Ambre parait tellement sûre d'elle.
- On n'a qu'à commencer ce week-end, annonce-t-elle. Je vais rentrer... Au fait je ne pense pas te l'avoir déjà dit, mon père s'appelle Eric Lahe.
Je hoche la tête tandis qu'elle sort de la pièce aussi rapidement qu'elle est entrée.
Et si elle avait raison, et si je me faisais des films depuis le début ?
Il n'y a qu'un seul moyen de le savoir : chercher, trouver.
- Je ne vais pas attendre ce week-end, murmuré-je pour moi-même en me dirigeant instinctivement vers le tiroir rempli de papiers et de notes.
Je passe la soirée à les étudier, je tombe encore une fois sur des infos concernant Viallon mais rien n'indique qu'il est autre chose qu'un collègue, je trouve des infos concernant une soirée, des numéros de téléphone et empreintes.
- Les papiers importants et professionnels doivent être au commissariat, marmonné-je. Il va falloir que je me débrouille avec ça.
Je m'apprête à aller me coucher, frustrée par mes maigres découvertes quand j'aperçois une photo qui glace une nouvelle fois mon sang dans mes veines. Une photo d'identité qui ne laisse pas l'ombre d'un doute. Je l'attrape et la place à vingt centimètres de mon visage.
- Eric Lahe ? Est-ce toi ? As-tu tué papa ?

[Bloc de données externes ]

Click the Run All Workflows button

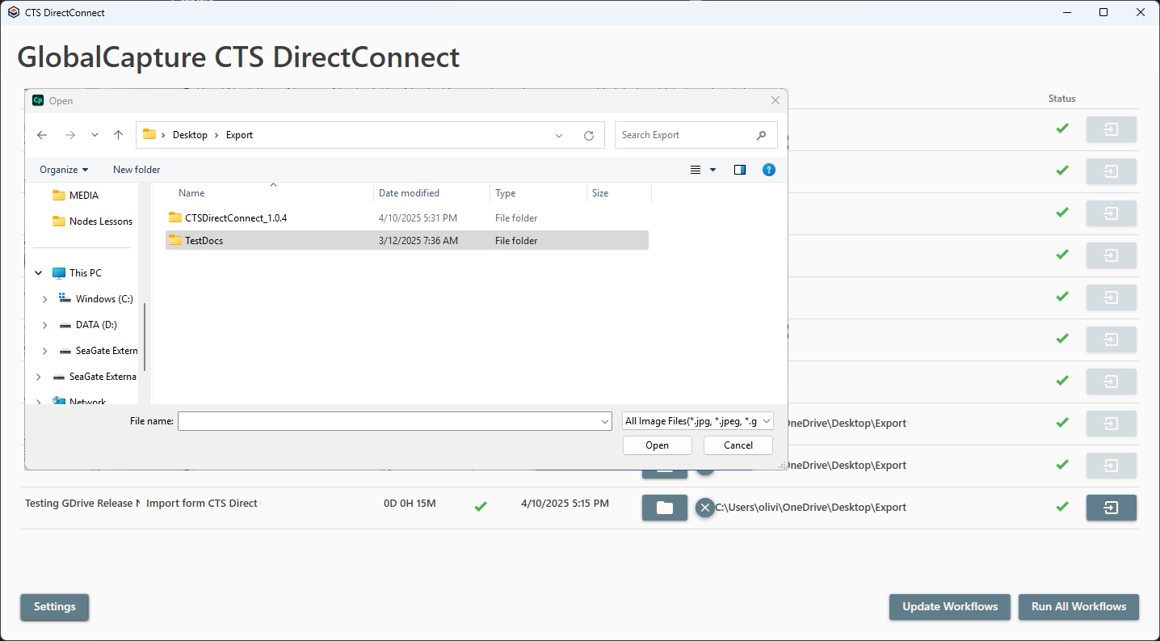tap(1078, 607)
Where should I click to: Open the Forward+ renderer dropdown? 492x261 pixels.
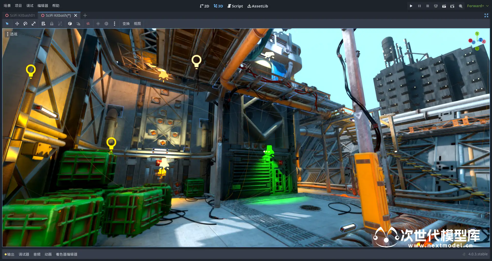point(478,6)
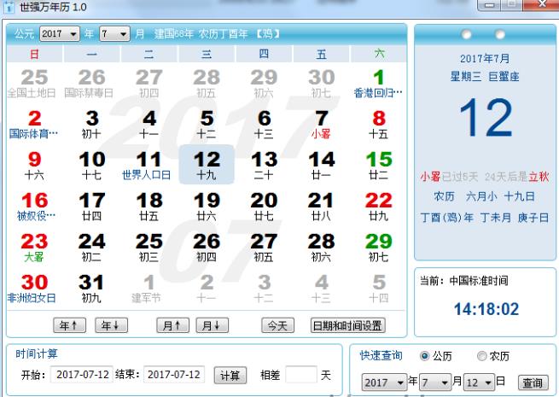Select July 11 世界人口日 date cell
The height and width of the screenshot is (397, 559).
[148, 165]
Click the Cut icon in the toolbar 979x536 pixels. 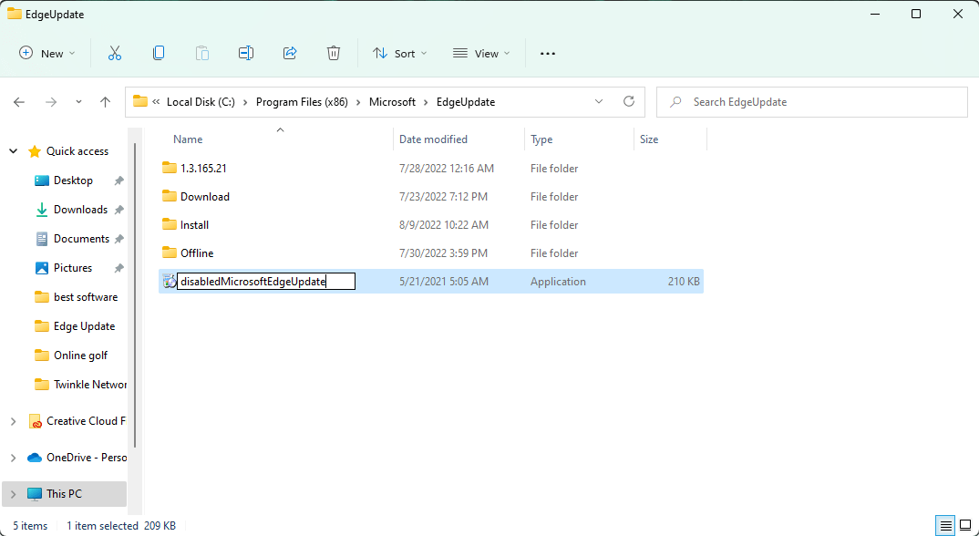tap(115, 53)
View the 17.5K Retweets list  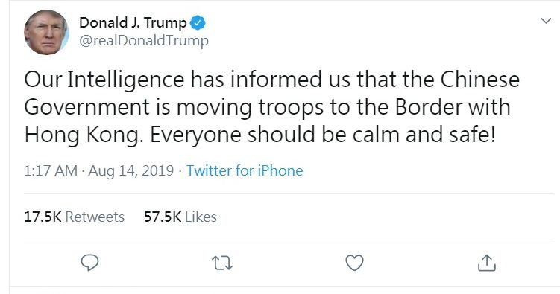(75, 217)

Je la repose et j'observe son visage à la mâchoire carrée. Mis-à-part ses cheveux couleur charbon, je ne trouve pas de ressemblance avec Ambre.
J'ai à présent l'esprit empli de cette image et je m'empresse de la remettre dans le tiroir pour la faire disparaître.
Et maintenant ? Plus je cherche et plus je trouve, mais malheureusement je trouve plus de questions que de réponses...
Peut-être qu'avec Ambre, ce sera plus clair, cette dernière sera d'ailleurs bien obligée de se rendre à l'évidence. Face à ce cliché, elle ne pourra pas nier que son père est impliqué, et mon petit doigt me dit qu'il joue un rôle important dans cette affaire ...
* * *
- Regarde ! Cette photo était dans les papiers de papa ! dis-je le week-end venu.
Ses sourcils se froncent instantanément.
- Comment ça dans les papiers, juste posée ?
- Oui, ce qui prouve qu'il est impliqué !
- Peut-être, mais ça n'a probablement strictement rien à voir avec ton histoire de mort et de bombe.
Je ne prends pas la peine de répondre, c'est peine perdue.
- Qu'allons-nous faire ? questionné-je. Aller prévenir la police ?
- Non, avec cette petite photo, ils vont te rire au nez, contre-t-elle.
- Dans ce cas, je vais trouver des éléments plus solides.
Elle ne semble pas ravie.
- Comment peux-tu être si sûre que c'est mon père ? Mets-toi à ma place ! Ton amie passe tout son temps à essayer de faire enfermer ton père, tu en penses quoi ?
- Tu n'as rien voir là-dedans, rétorqué-je. Ça pourrait être le père de n'importe qui, ce serait pareil ...
- Donc tu avoues vouloir le faire enfermer ? s'écrie-t-elle.
- Non, non. Je veux juste comprendre.
Je répète cette phrase dans ma tête pour m'en imprégner. Je veux juste comprendre.
- Montre-moi les autres papiers, finit par dire Ambre.